REQUIRED WORK >>
Find, in the records below, the line that contains "Where should I click to: Toggle" and the line that contains "the share icon". Copy those two lines and everything between them exactly, but not the pictures.

DATA UNDER STUDY >>
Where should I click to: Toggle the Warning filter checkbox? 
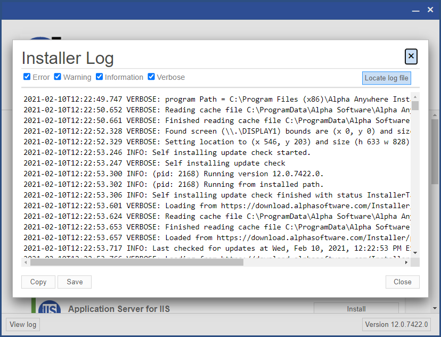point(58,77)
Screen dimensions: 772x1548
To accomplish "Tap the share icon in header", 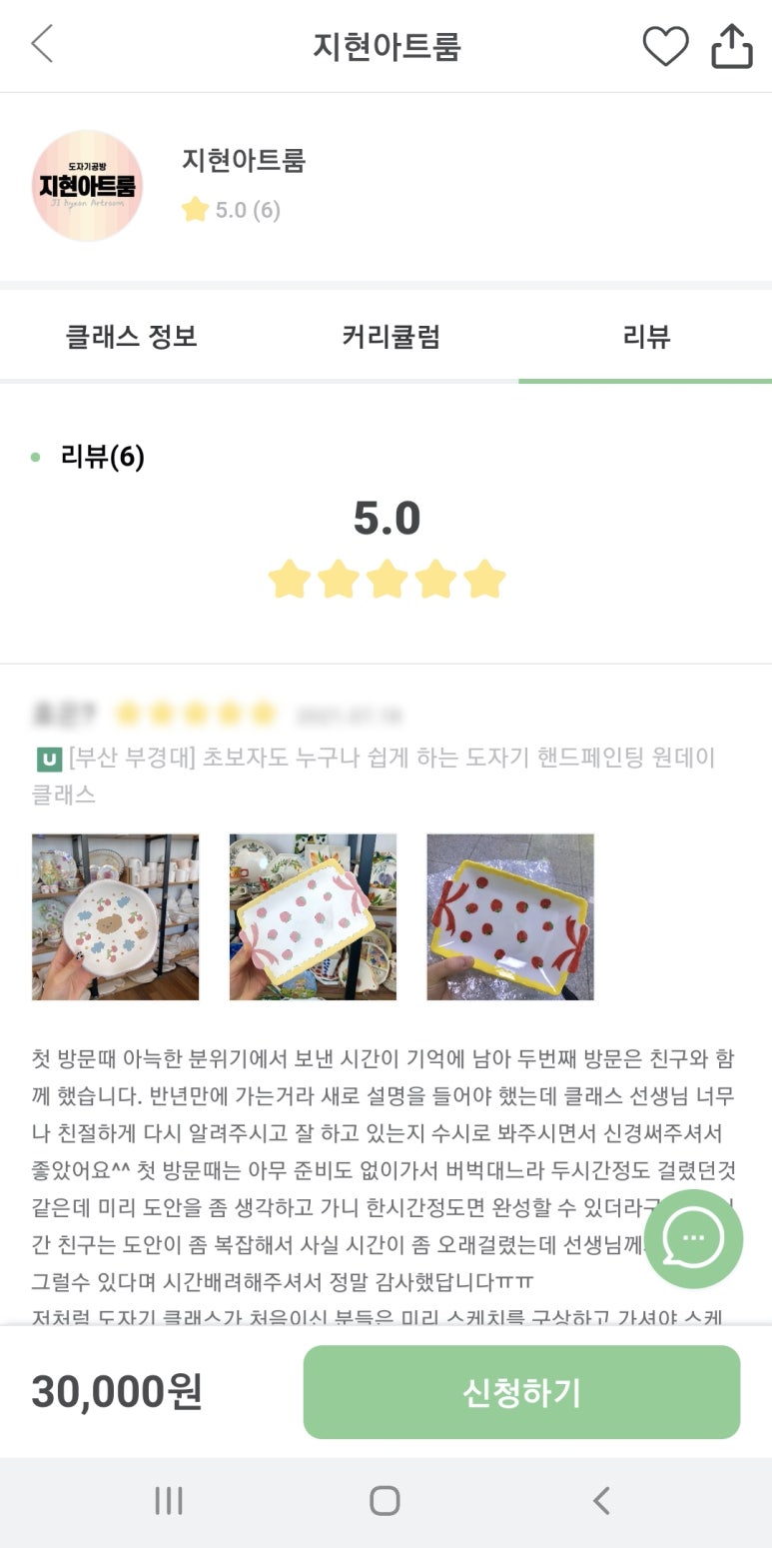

---

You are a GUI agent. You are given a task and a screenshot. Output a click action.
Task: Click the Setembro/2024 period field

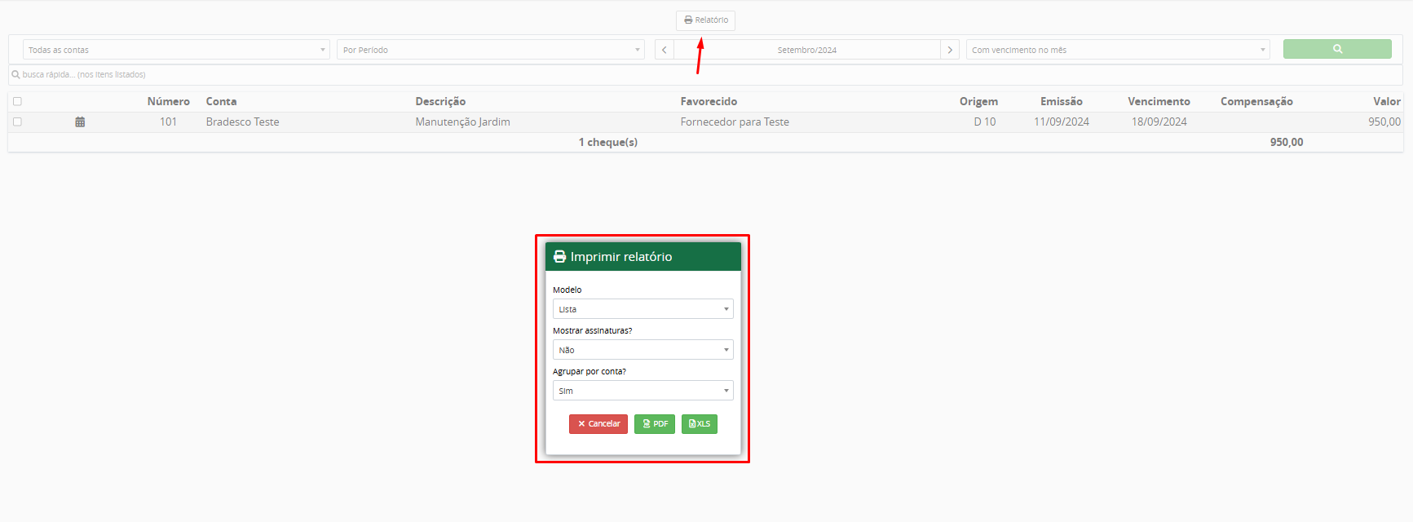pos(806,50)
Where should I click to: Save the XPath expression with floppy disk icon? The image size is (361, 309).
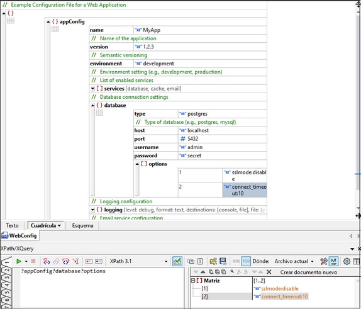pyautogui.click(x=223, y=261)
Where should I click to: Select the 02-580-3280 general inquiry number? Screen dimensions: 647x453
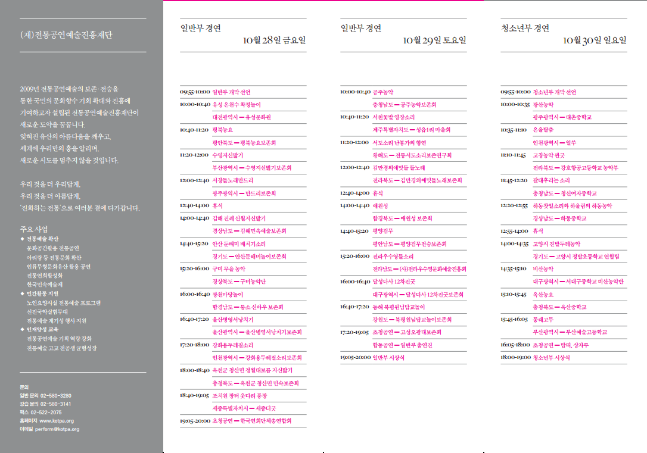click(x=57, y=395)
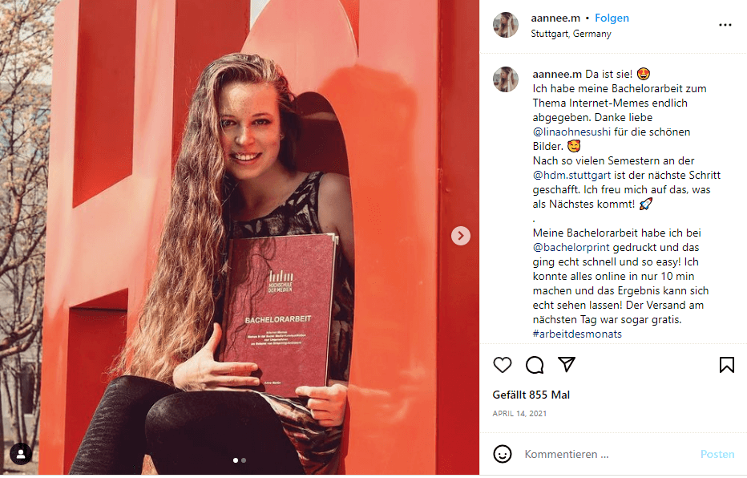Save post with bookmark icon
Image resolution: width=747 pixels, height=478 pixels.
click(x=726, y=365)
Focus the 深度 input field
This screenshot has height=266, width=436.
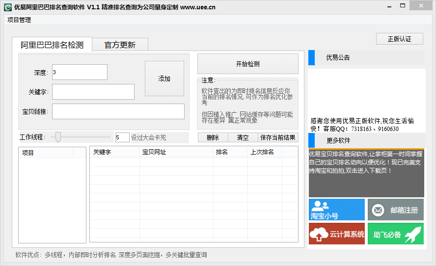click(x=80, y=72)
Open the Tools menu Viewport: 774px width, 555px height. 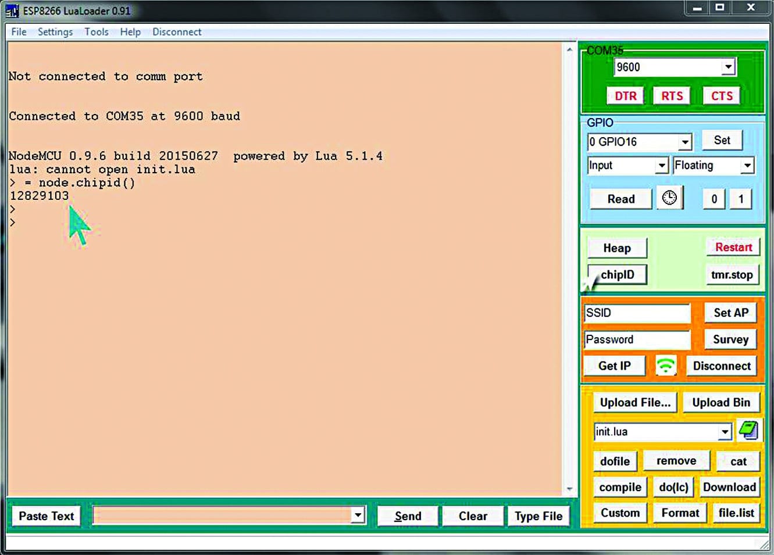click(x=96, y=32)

TASK RESULT >>
Where should I click to: Toggle the Warning filter checkbox? 
point(58,77)
Screen dimensions: 772x1548
To accomplish "Tap the share icon in header", 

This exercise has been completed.